Поэтому, когда Чавка фыркал на разыгравшихся котят, причем фыркал так похоже на Жука, что у кошки, и это, пожалуй, даже не зависело от нее, спина выгибалась дугой, и она, ощетинившаяся и сердитая, косо, боком, медленно наступала на Чавку. В самую решительную минуту ласковый Чавка бросался ей навстречу. Он, быть может, думал, что мама вовремя подоспела на помощь. Тогда кошке тотчас становилось неловко, и она, наверное, поэтому, забывая о котятах, всю заботу и внимание отдавала Чавке.

А Чавка был необычайно прожорлив и рос действительно не по дням, а по часам. В свои пять месяцев, когда котята все еще были пушистыми шариками, он уже был больше мамы-кошки.

Кошку это не беспокоило. А меня Чавка очень радовал.

«Ну, Чавка, – думала я, – скоро можно будет с тобой заниматься. Ты станешь настоящим артистом. Будешь ты у нас прачкой».

Научить Чавку стирать легко. Ведь даже на воле, найдя лакомый кусочек, прежде чем съесть, енот его обязательно ополоснет. Такова уж природная особенность енота. И дрессировщики ловко используют это в работе. Сначала Чавка будет ополаскивать в корытце кусочки мяса, которые я буду ему бросать.
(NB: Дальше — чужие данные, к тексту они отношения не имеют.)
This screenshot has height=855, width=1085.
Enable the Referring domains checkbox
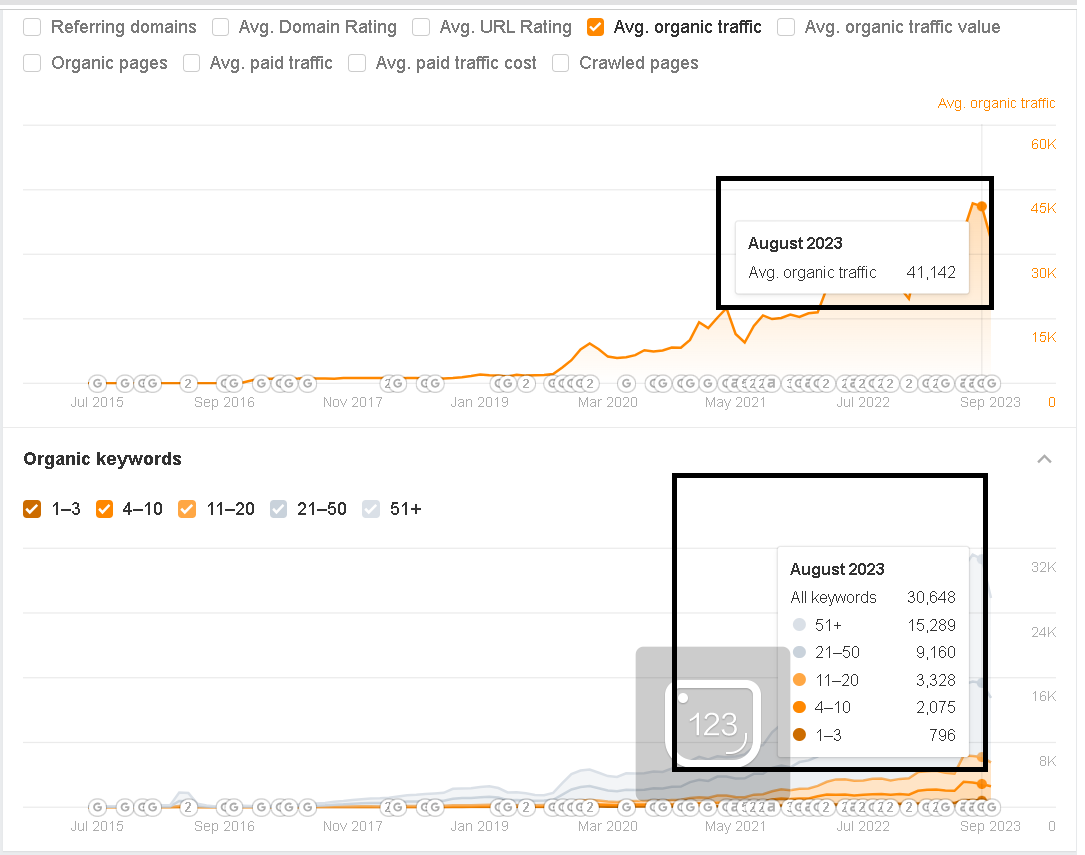click(x=33, y=27)
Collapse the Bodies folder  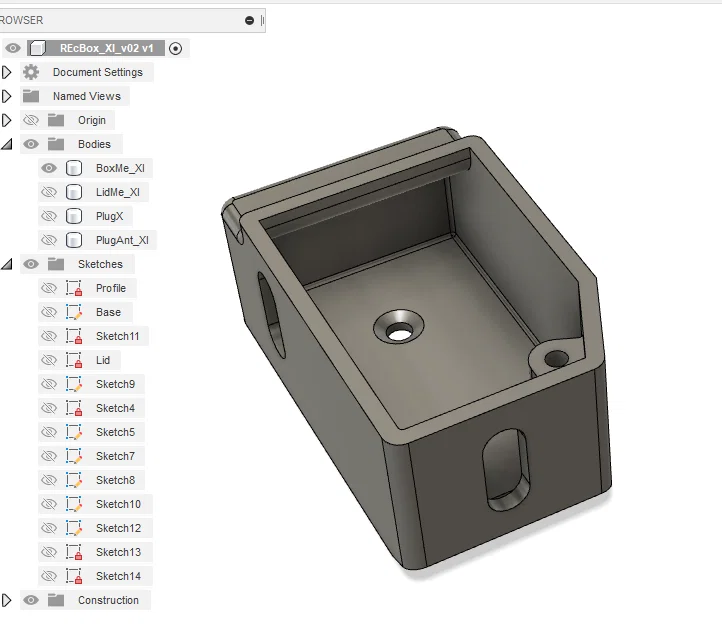(x=6, y=144)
Затем я заверну кусочек мяса в платок и брошу в корытце. Чавка, почувствовав запах мяса, обязательно развернет платок, но, разворачивая, будет по-прежнему споласкивать платок вместе с кусочком мяса. И вот когда он привыкнет получать мясо из платка, я возьму и перехитрю его. Брошу в корытце пустой платок. Чавка не заметит этого и быстро сполоснет платок. Но мясо получит у меня из рук. Так он станет прачкой.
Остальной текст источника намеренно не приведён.